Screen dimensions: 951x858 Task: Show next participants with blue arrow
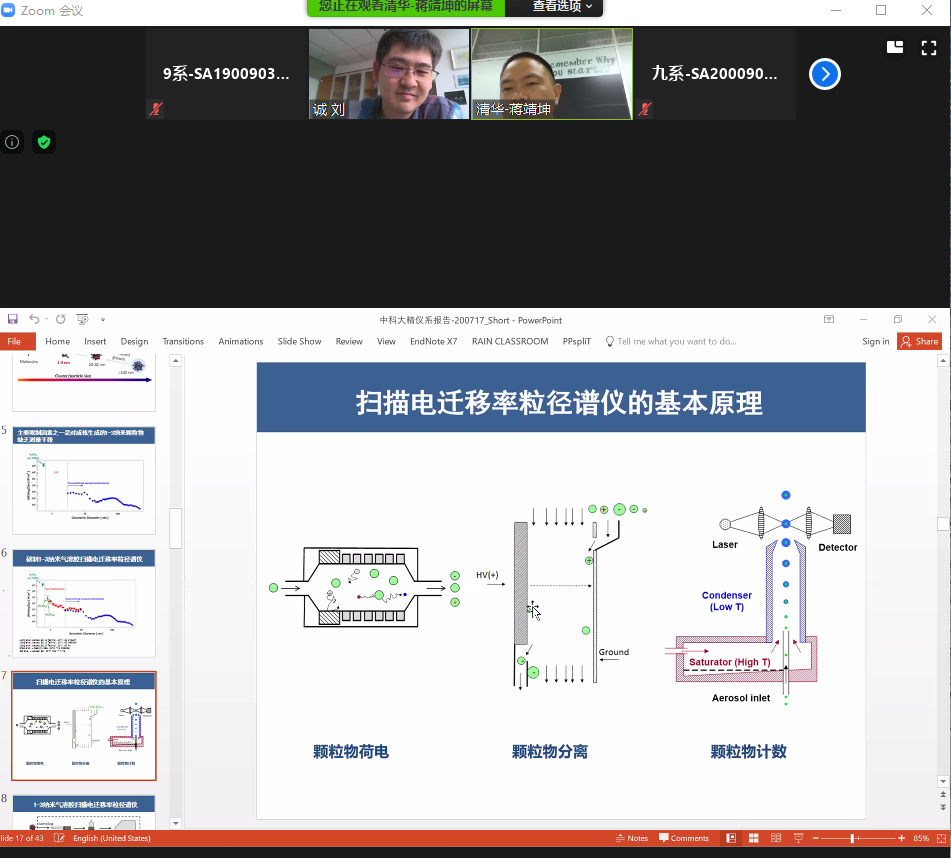pyautogui.click(x=825, y=74)
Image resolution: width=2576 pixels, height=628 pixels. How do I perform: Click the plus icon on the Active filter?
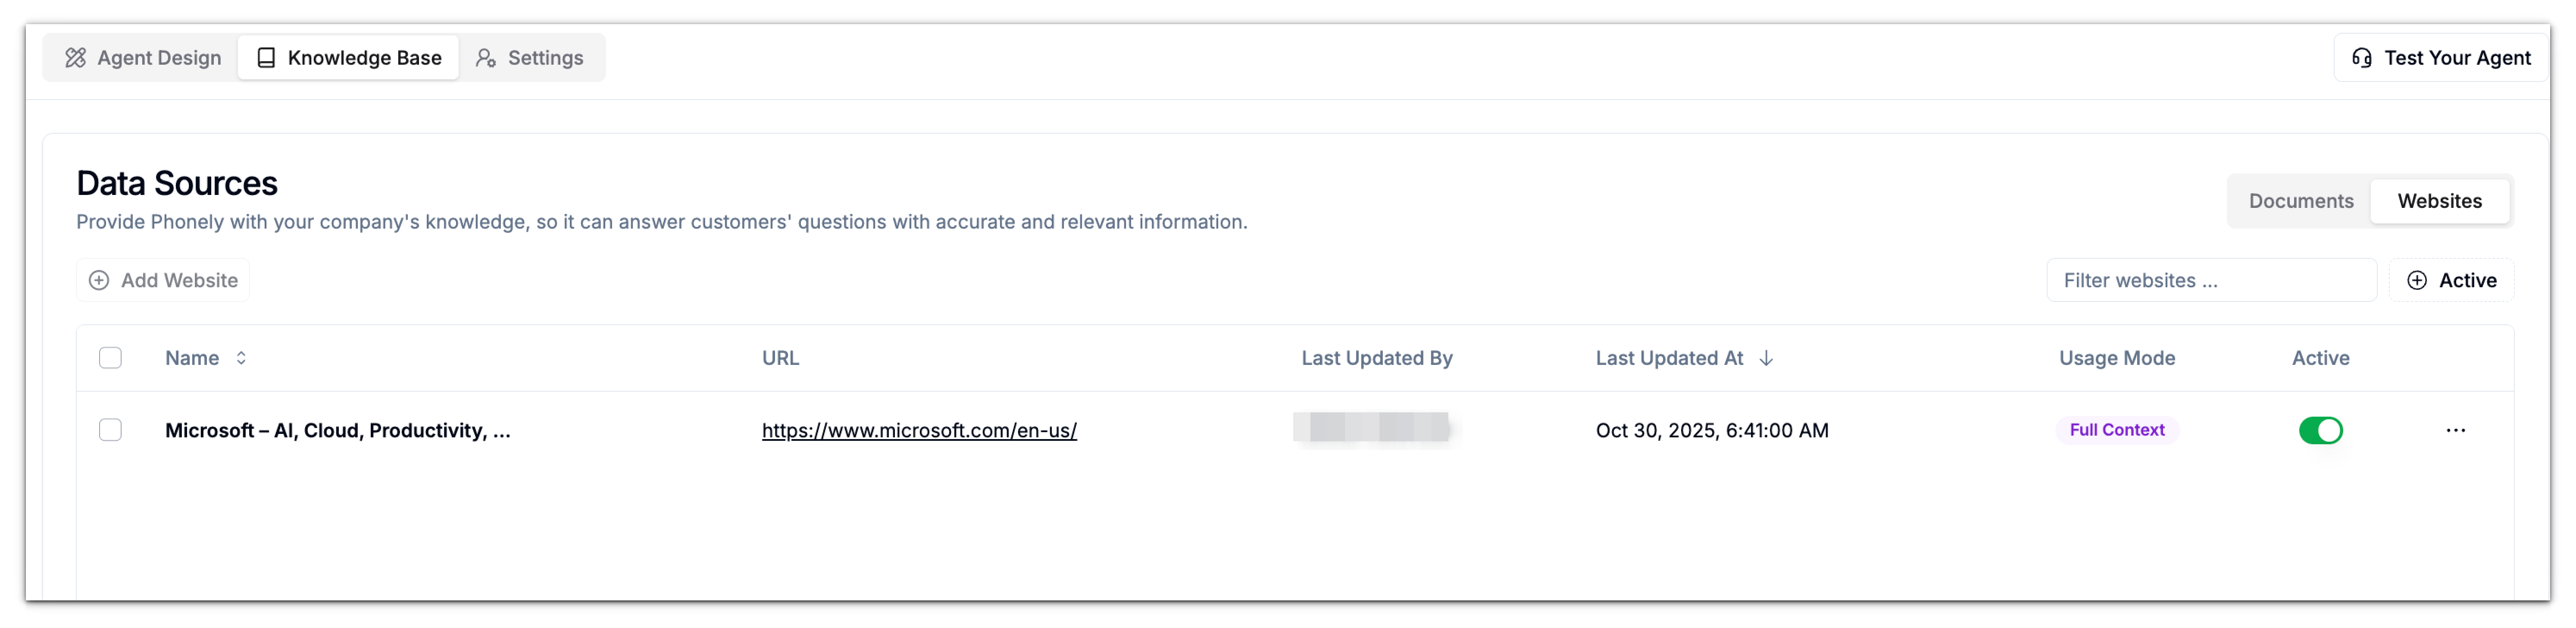click(x=2417, y=280)

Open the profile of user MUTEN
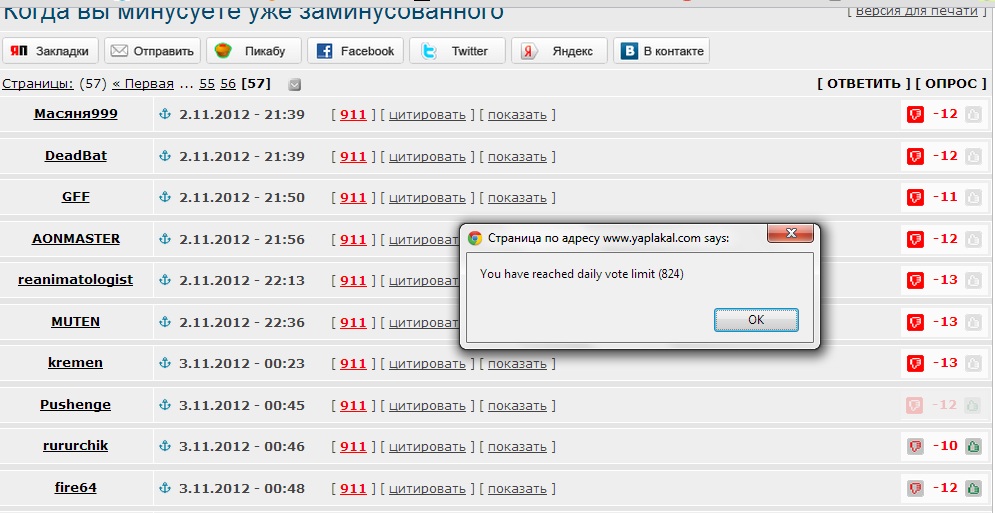[x=76, y=322]
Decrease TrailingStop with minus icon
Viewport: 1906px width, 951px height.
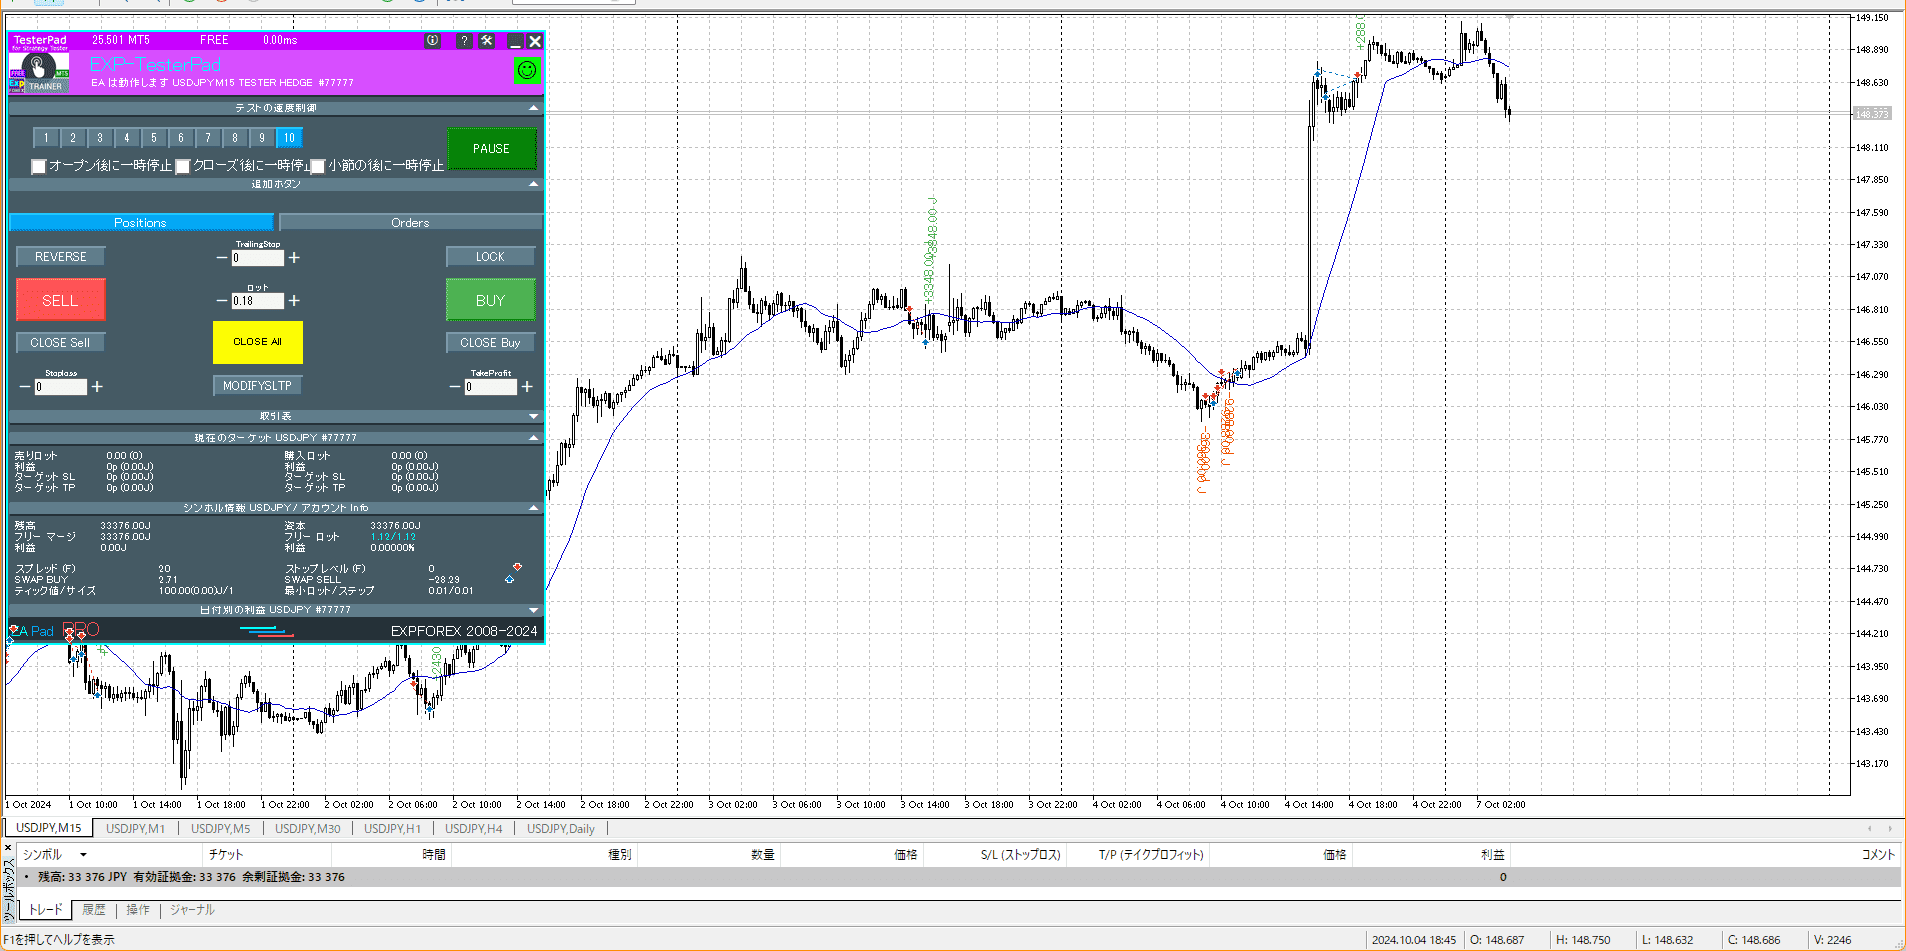point(222,258)
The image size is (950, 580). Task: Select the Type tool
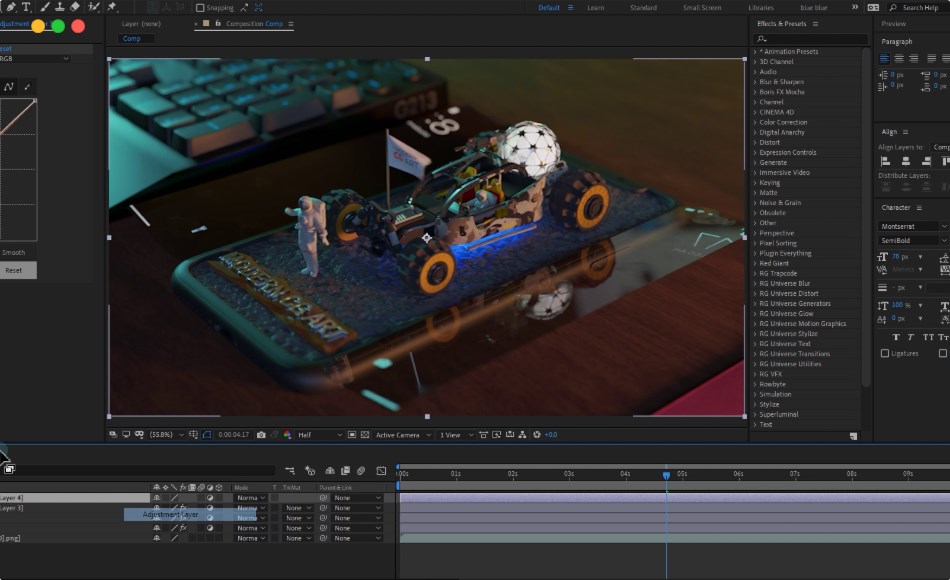pos(27,7)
————————
● Required work
Copy out the listing above in full and keep the pictures out.

● Response to this task
Screen dimensions: 951x858 Task: Show next participants with blue arrow
pyautogui.click(x=825, y=74)
Image resolution: width=2576 pixels, height=628 pixels. How do I perform: Click the plus icon on the Active filter?
click(x=2417, y=280)

Open the profile of user MUTEN
[x=76, y=322]
Decrease TrailingStop with minus icon
Viewport: 1906px width, 951px height.
point(222,258)
The image size is (950, 580). Task: Select the Type tool
pos(27,7)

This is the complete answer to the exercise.